Heartened that Katharine was white-faced and trembling like a leaf in the wind, Dr. Ziegawart was confident that he looked every bit the part of the evil wizard that he was.
Katharine doesn’t seem scared enough when she meets Dr. Ziegawart. I added some physical reactions and thoughts throughout the section.
Unable to open her eyes, surrounded by darkness, Katharine’s stomach churned, threatening to send its contents up. She fought the nausea. Chocolaty laughter floated toward her, wrapping her abdomen in a sick vise. The ugly wizard pointed his gnarled finger at her in the blackness.
Instantly a heavy weight pressed down on her chest. Fear prickled in her throat. She couldn’t catch her breath. Hot … she was too hot. A trickle of sweat ran down her neck, but still, she couldn’t force her heavy eyes open.
Katharine felt a gust of wind. With great effort, she opened her eyes. Sara Revere stood before her, wind blowing from her fingertips. She didn’t understand what was happening. Chills shook her. Her teeth chattered. She was too … too cold. This is what it felt like to die. The thought sent icy fingers of dread to her heart. Lindsey would be helpless without her … Her heart squeezed out fear in little pulses that tightened her throat and throbbed in her temples. Dr. Ziegawart would find her again.
How did the evil roaches get in refrigerator to deposit the poison in the hamburger? Solution: Dr. Ziegawart held the refrigerator door open.

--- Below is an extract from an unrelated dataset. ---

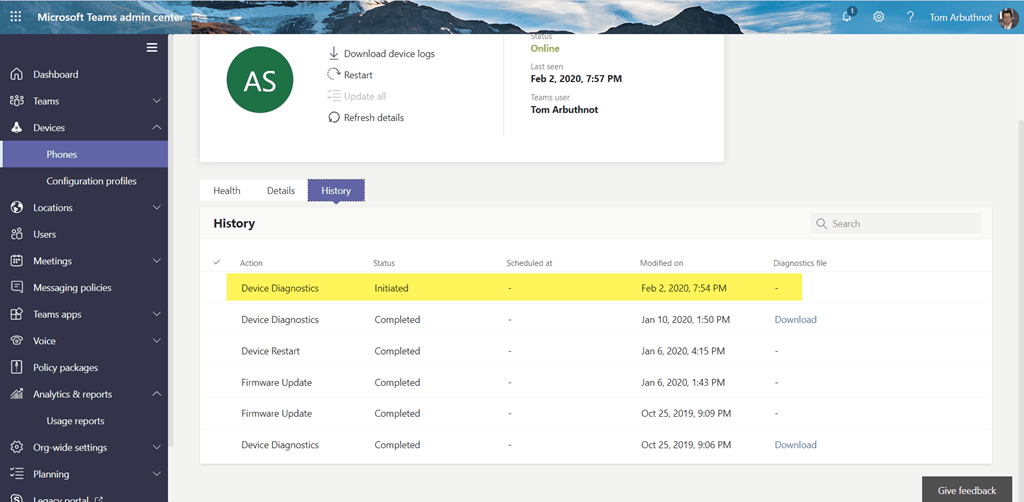Click the Give feedback button
The width and height of the screenshot is (1024, 502).
coord(966,490)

Last night at precisely midnight, one hundred of Dr. Ziegawart’s followers in the form of cockroaches sneaked into the school cafeteria’s refrigerator while he held the door open for them. Dr. Ziegawart had given each roach a poison pill that it shredded with its mouthparts. Using its salivary glands each roach had then moistened the powder with its saliva and swallowed it. The poison mixed in each roach’s small stomach where digestive enzymes turned it into toxic roach scat. If anyone had looked in the refrigerator during the night, they would have seen a carpet of brown roaches fanning their wings and depositing poison scat in the raw hamburger.

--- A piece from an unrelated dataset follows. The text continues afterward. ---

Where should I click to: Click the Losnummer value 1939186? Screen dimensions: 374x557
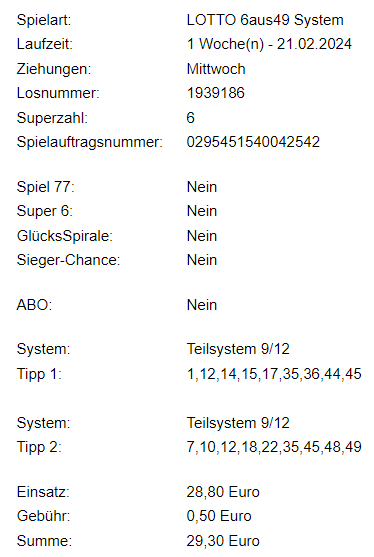point(216,93)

Katharine was a messy eater in the original version, which didn’t fit her character. I changed the scene so that her friend Brittney is the messy one.
Dr. Ziegawart watched in satisfaction as Katharine bit into her hamburger. Out of the corner of his eye, the roach saw hefty Brittney squeeze three packs of ketchup on her burger and take a huge bite, cheese and ketchup running down her fingers. Her manners were utterly revolting. It would serve the slob right when she died of poison.
Brittney had not suffered any effects from the poison, simply because she was a character that I added into the scene after it was originally written. I poisoned her.
And as an added bonus, the portly girl wizard that had befriended Katharine sat unmoving. Brittney was surely dead …
Why aren’t other students poisoned? This was corrected with one sentence of dialogue.
“Of course only wizards are susceptible to the poison,” Sara said.
Wouldn’t students notice and remember? Again corrected by one sentence of dialogue.
“I will cast a memory removal spell over this room. Anyone who was in this cafeteria today who is not a wizard will have no memory of the events that transpired here.”